Quote the James Harden trade text word for word, starting with "On February 10, 2022, the" and going on through "selected Danny Wolf.".

§ EXTRACT PROVIDED
[Start of Attachment]

James Harden Trade

hightradejames-hardensixersphiladelphia2026-04-11

Summary

On February 10, 2022, the Brooklyn Nets traded James Harden and Paul Millsap to the Philadelphia 76ers for Ben Simmons, Seth Curry, Andre Drummond, and two first-round picks. This was the first crack in the Big Three foundation — Harden forced his way out after growing frustrated with Kyrie Irving's part-time availability and his own declining relationship with KD. The trade's most lasting impact: the Rockets' first-round pick that eventually conveyed at #27 in the 2025 NBA Draft, where the Nets selected Danny Wolf.

Key Insights

  • Traded February 10, 2022 — nearly a year before the KD and Kyrie trades
  • Harden had been disengaged and was clearly angling for Philadelphia
  • Return: Ben Simmons (never played for Brooklyn due to mental health + back injury), Seth Curry, Andre Drummond, 2 first-round picks
  • One of those firsts was originally Houston's — top-4 protected, conveyed at #27 in 2025
  • Ben Simmons was a catastrophic return: he played only 57 games across two seasons before being traded
  • The trade signaled the beginning of the end for the superstar experiment

Details

The Trade Package

Nets sent: James Harden, Paul Millsap

Nets received:

  • Ben Simmons (disaster — back injury, mental health struggles, barely played)
  • Seth Curry (solid shooter, later moved)
  • Andre Drummond (expiring, minimal impact)
  • 2025 PHI 1st → actually HOU 1st (top-4 protected) → conveyed at #27, used on Danny Wolf
  • 2027 1st (details varied in reports)

The Ben Simmons Disaster

Simmons was supposed to be the centerpiece return — a former All-Star and DPOY candidate. Instead:

  • He didn't play a single game in the 2021-22 season (mental health, back surgery)
  • Played 42 games in 2022-23, averaging just 6.9 PPG — a shell of his former self
  • Played 15 games in 2023-24 before being shut down
  • Eventually traded as salary filler

Simmons is the cautionary tale of trading for a player with unresolved issues. The Nets got a fraction of his value.

The Rockets Pick

The saving grace. Houston's first-round pick was top-4 protected, meaning it would only convey if Houston finished outside the top 4. In 2025, the Rockets were competitive enough that the pick conveyed at #27 — and the Nets used it to draft Danny Wolf, a 6'11" stretch big from Michigan.

Related

Open Questions

  • Could the Nets have gotten a better return if they'd traded Harden to a different team?
  • Was the Simmons gamble defensible at the time, even though it failed?

[End of Attachment]

§ RECORDED DATA
[Start of Attachment]

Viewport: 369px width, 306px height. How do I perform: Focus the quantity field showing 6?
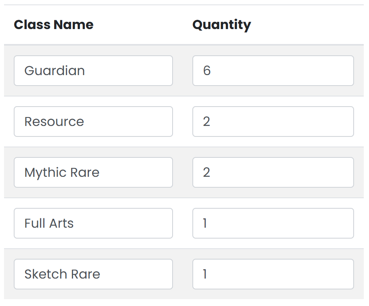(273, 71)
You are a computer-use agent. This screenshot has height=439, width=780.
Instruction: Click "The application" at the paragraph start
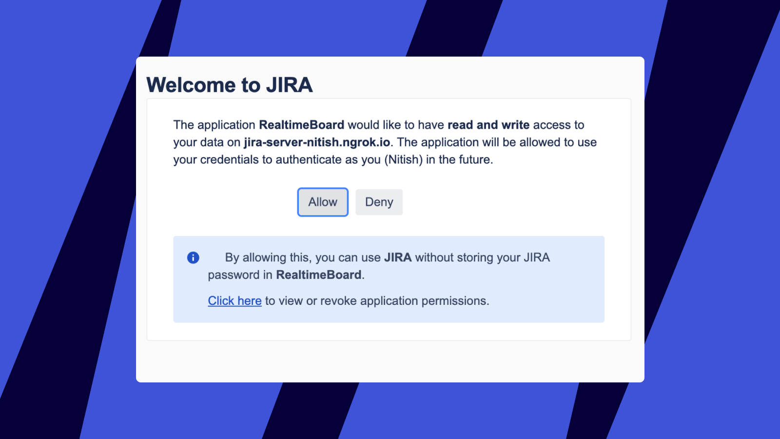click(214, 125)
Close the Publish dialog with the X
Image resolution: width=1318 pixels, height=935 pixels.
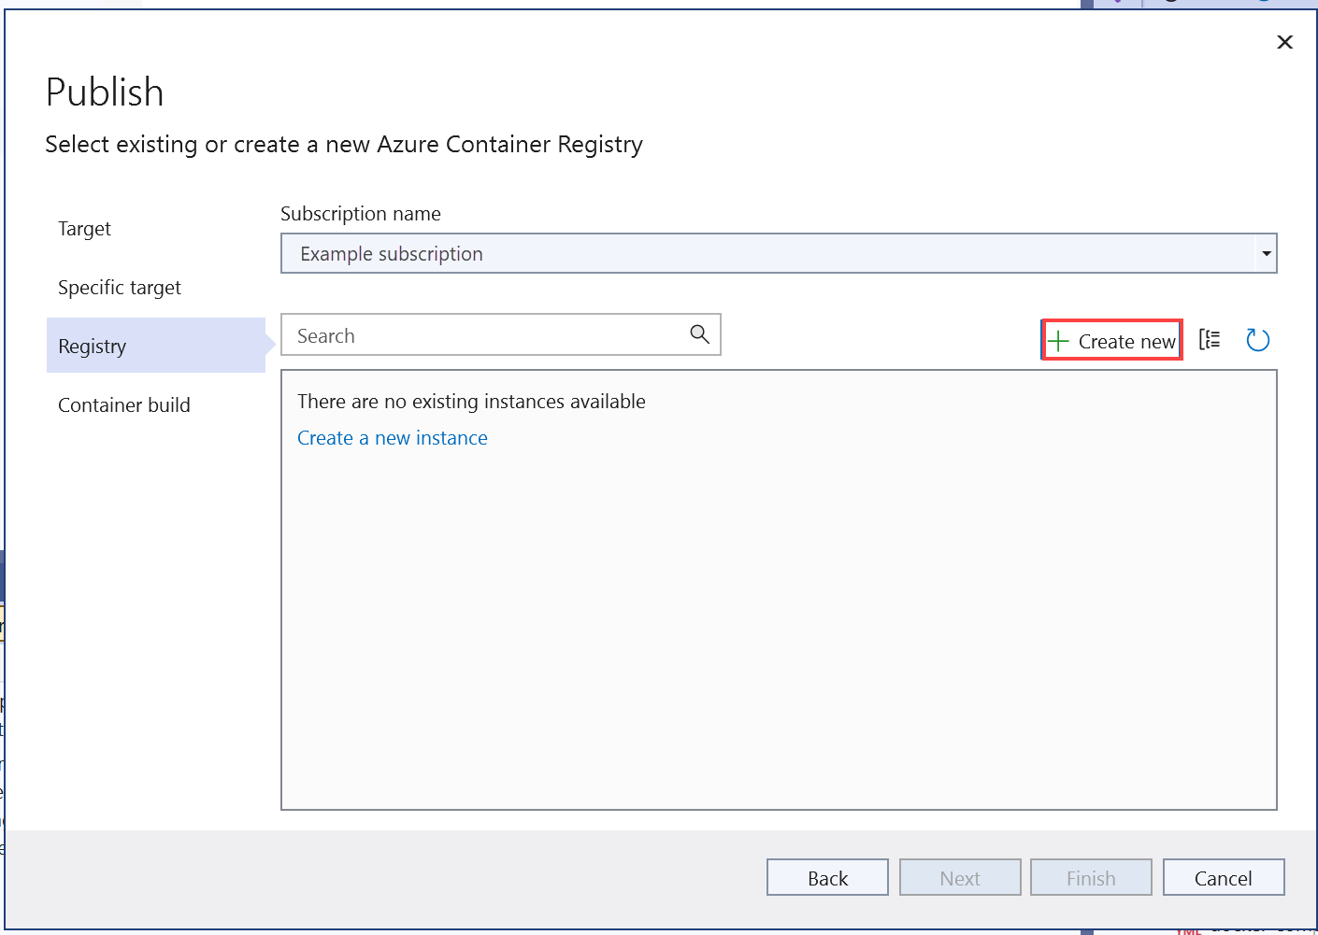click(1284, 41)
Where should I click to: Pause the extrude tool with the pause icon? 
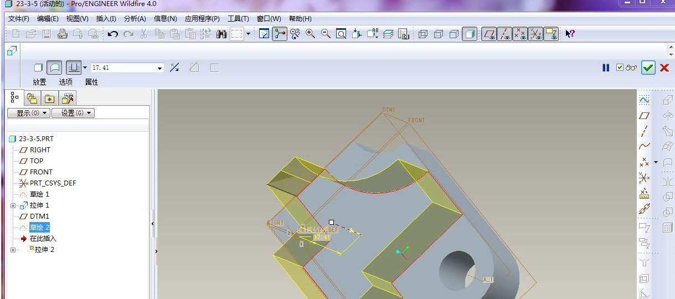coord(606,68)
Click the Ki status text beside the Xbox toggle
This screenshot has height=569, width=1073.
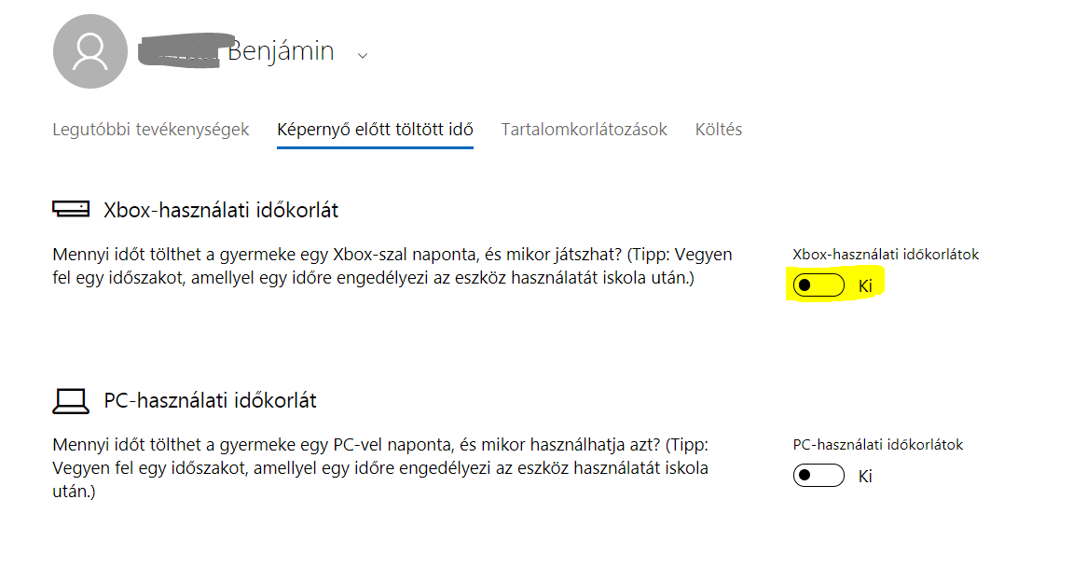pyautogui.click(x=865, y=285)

[End of Attachment]
[Start of Attachment]

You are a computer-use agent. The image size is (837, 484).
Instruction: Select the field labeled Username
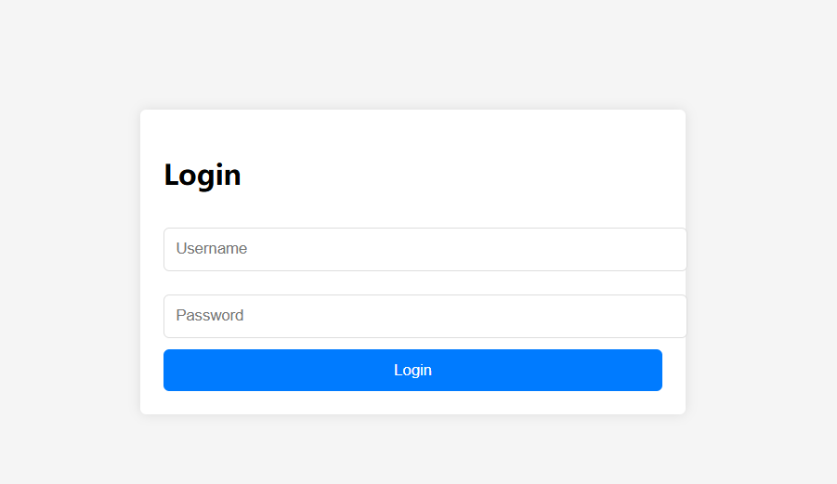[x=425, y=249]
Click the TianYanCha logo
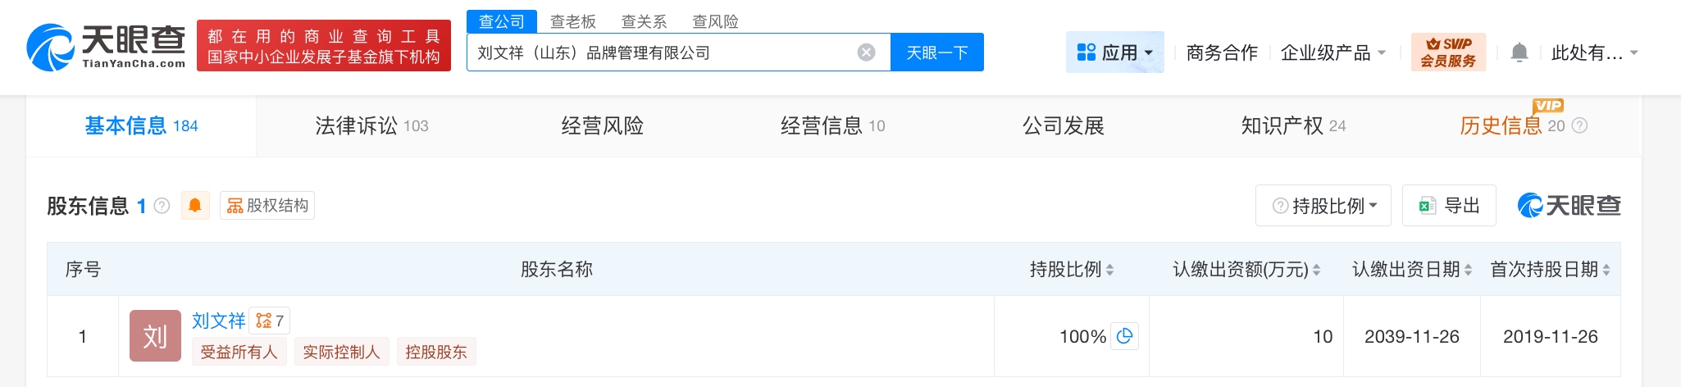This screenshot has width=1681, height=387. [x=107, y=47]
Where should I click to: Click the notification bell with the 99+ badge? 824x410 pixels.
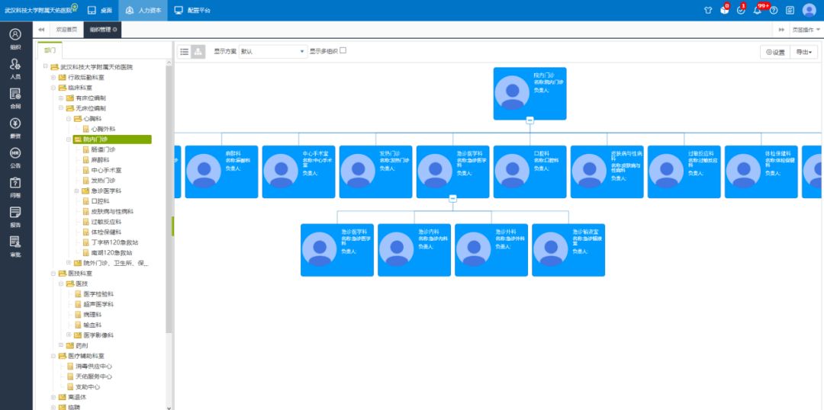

[End of Attachment]
[Start of Attachment]

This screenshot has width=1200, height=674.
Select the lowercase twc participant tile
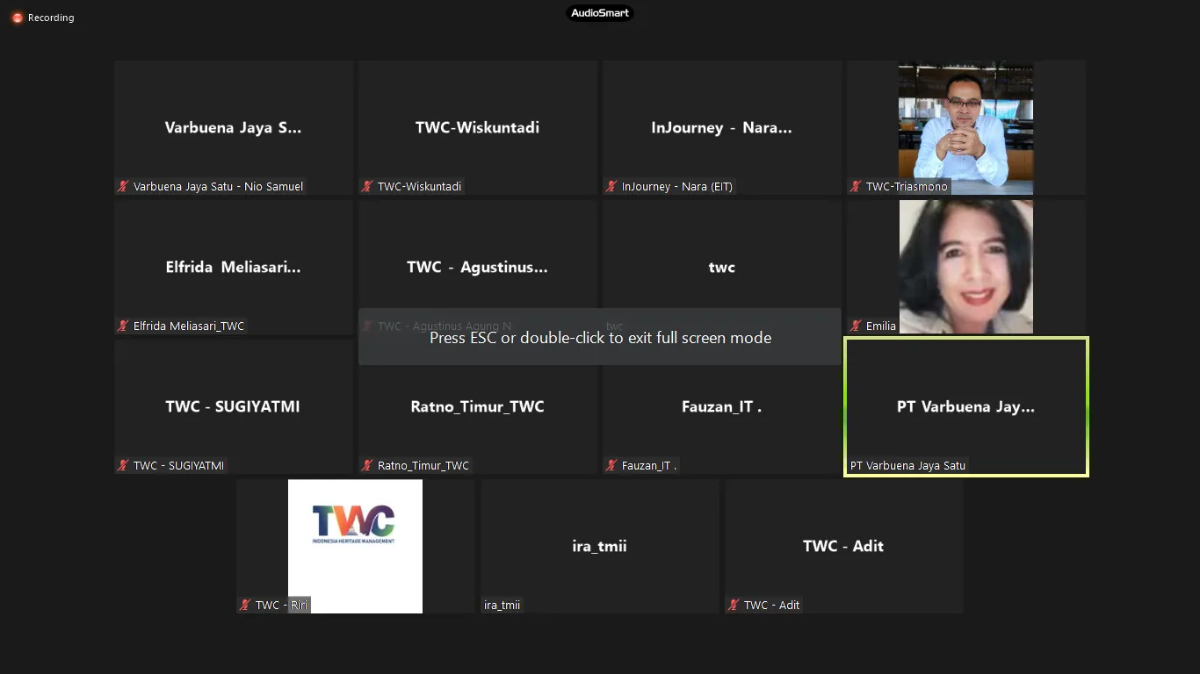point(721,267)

[End of Attachment]

§ EXPECTED ANSWER
On February 10, 2022, the Brooklyn Nets traded James Harden and Paul Millsap to the Philadelphia 76ers for Ben Simmons, Seth Curry, Andre Drummond, and two first-round picks. This was the first crack in the Big Three foundation — Harden forced his way out after growing frustrated with Kyrie Irving's part-time availability and his own declining relationship with KD. The trade's most lasting impact: the Rockets' first-round pick that eventually conveyed at #27 in the 2025 NBA Draft, where the Nets selected Danny Wolf.